Example 1: Basic Analysis Script

from clifpy import ClifOrchestrator, setup_logging, get_logger

# Initialize logging
setup_logging(output_directory="./my_analysis/output")

# Get a custom logger for your script
logger = get_logger('my_analysis')

logger.info("Starting sepsis analysis")

# Create orchestrator (inherits logging configuration)
clif = ClifOrchestrator(
    data_directory="./data",
    filetype="parquet",
    timezone="US/Central",
    output_directory="./my_analysis/output"
)

# All operations are logged automatically
logger.info("Loading clinical tables")
clif.load_table("labs")
clif.load_table("vitals")

logger.info("Creating wide dataset")
wide_df = clif.create_wide_dataset(
    tables_to_include=["labs", "vitals"]
)

logger.info(f"✅ Analysis complete - processed {len(wide_df)} records")

Example 2: Custom Processing with Detailed Logging

import logging
from clifpy import setup_logging, get_logger
from clifpy.utils.sofa import compute_sofa

# Enable DEBUG level for detailed tracking
setup_logging(output_directory="./output", level=logging.DEBUG)

logger = get_logger('sofa_analysis')

logger.info("=" * 50)
logger.info("SOFA Score Calculation")
logger.info("=" * 50)

logger.debug(f"Input dataset shape: {wide_df.shape}")
logger.debug(f"Columns: {wide_df.columns.tolist()}")

# Compute SOFA scores
sofa_df = compute_sofa(
    wide_df,
    id_name='hospitalization_id',
    extremal_type='worst'
)

logger.info(f"Computed SOFA scores for {len(sofa_df)} hospitalizations")
logger.debug(f"SOFA score distribution:\n{sofa_df['sofa_total'].describe()}")

# Check results
logger.info(f"Logs saved to: output/logs/clifpy_all.log")
logger.info(f"Error log: output/logs/clifpy_errors.log")
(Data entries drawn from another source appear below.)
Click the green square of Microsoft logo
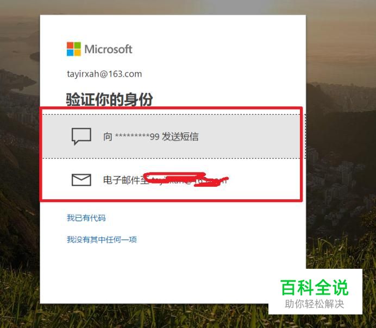376x328 pixels. pos(78,45)
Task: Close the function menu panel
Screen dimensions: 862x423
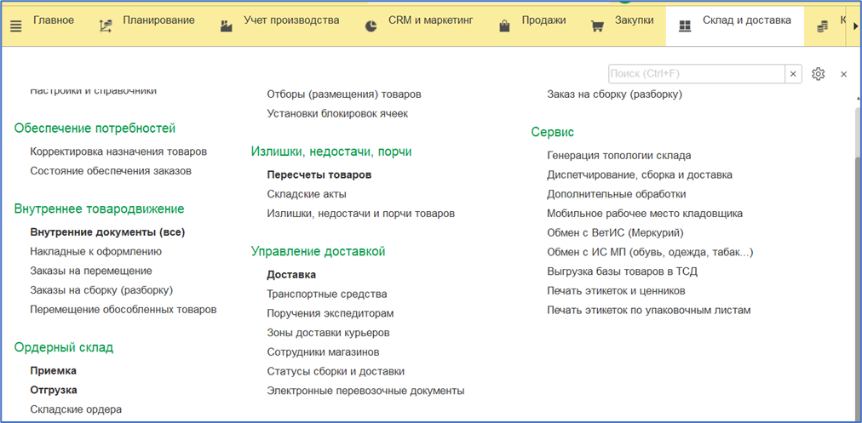Action: (x=843, y=74)
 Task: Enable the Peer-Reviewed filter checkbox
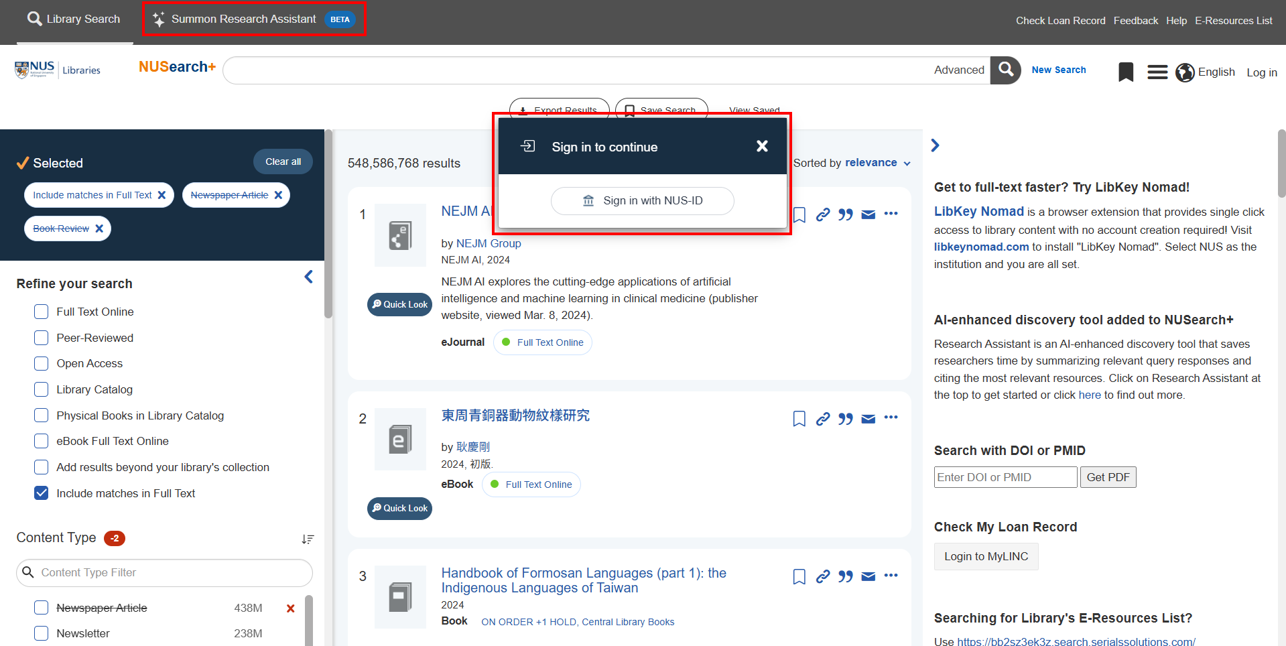(x=42, y=338)
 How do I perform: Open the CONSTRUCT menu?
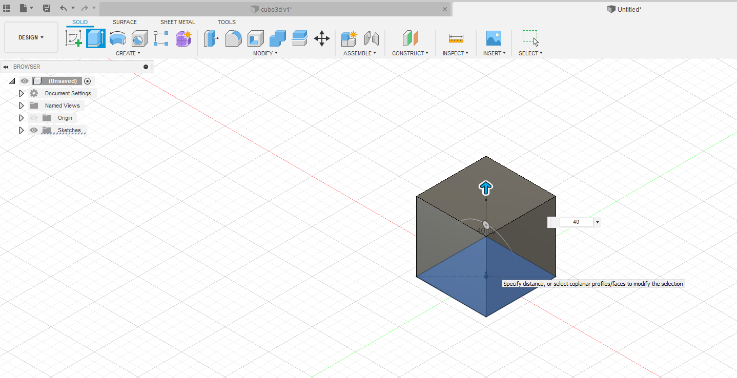point(410,53)
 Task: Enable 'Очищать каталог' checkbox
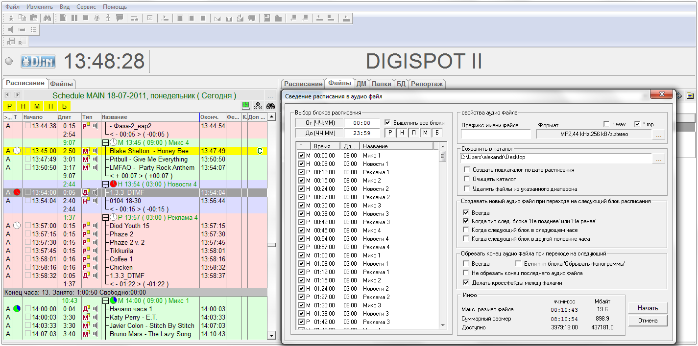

Example 3: Quiet Mode (Errors Only)

import logging
from clifpy import ClifOrchestrator, setup_logging

# Only show warnings and errors
setup_logging(
    output_directory="./output",
    level=logging.WARNING,
    console_output=True
)

clif = ClifOrchestrator(
    data_directory="./data",
    filetype="parquet",
    timezone="US/Central",
    output_directory="./output"
)

# Console will only show warnings/errors
# All info messages still go to clifpy_all.log
clif.load_table("labs")
clif.create_wide_dataset(tables_to_include=["labs"])

Summary

The clifpy logging system provides:

  • Automatic logging for all operations
  • Dual log files (all events + errors-only)
  • Console output for real-time feedback
  • Emoji formatting for readability
  • Organized structure in output/logs/ directory
  • Flexible configuration for different use cases

No additional setup required when using ClifOrchestrator - just review the logs in output/logs/ after running your analysis!